- _PROBLEM_:
Rewrite the records below, changing every "coordinates" to "point" and keeping everything else the same. Leave the pictures out of your answer.

- _SUPPLIED INFORMATION_:
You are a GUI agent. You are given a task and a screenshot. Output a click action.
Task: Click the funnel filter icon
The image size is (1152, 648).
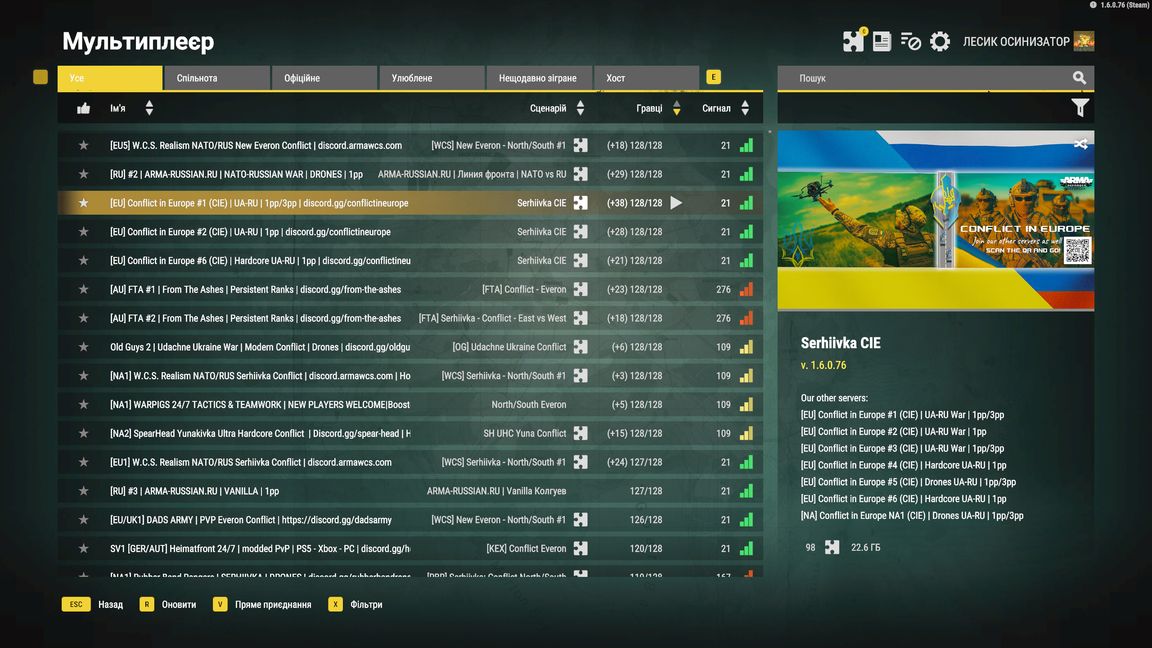1079,108
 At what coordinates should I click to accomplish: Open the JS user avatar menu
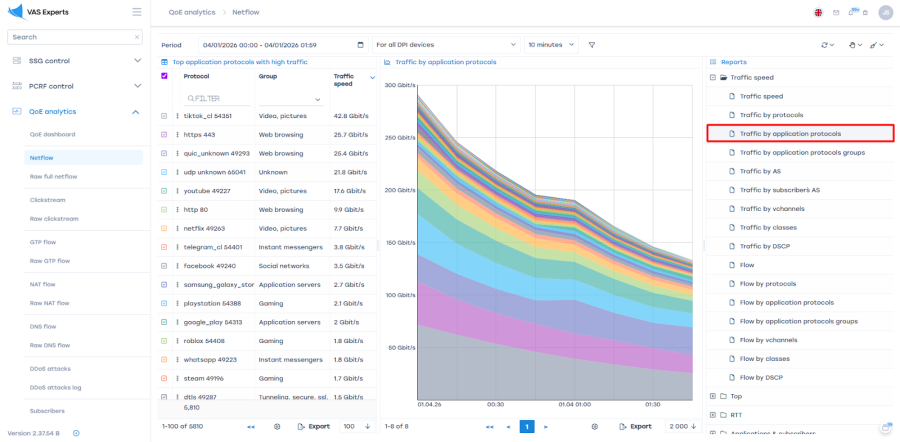tap(885, 12)
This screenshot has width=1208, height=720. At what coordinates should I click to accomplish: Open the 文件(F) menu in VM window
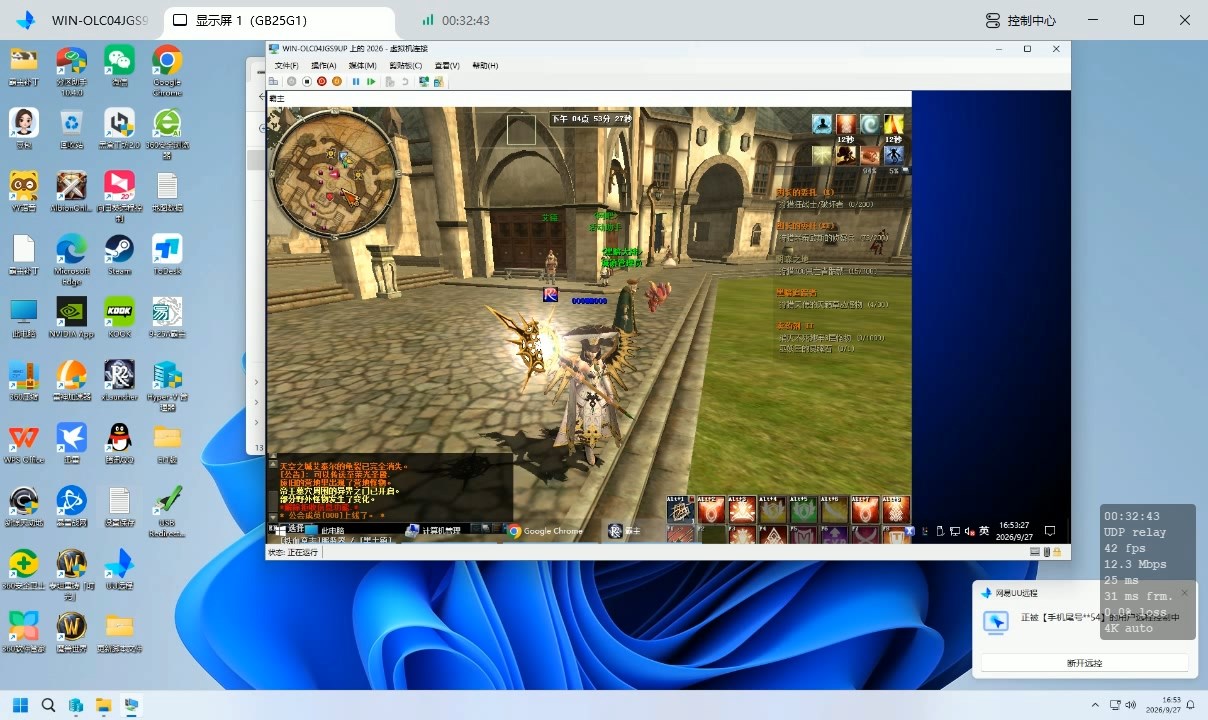(286, 65)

- _THE SOLUTION_:
You are a GUI agent. You are given a task and a screenshot. Output a click action.
Task: Click the funnel filter icon
The image size is (1152, 648).
1079,108
 At what point should I click to accomplish: Open the JS user avatar menu
tap(885, 12)
This screenshot has width=1208, height=720. At what point should I click to accomplish: Open the 文件(F) menu in VM window
(286, 65)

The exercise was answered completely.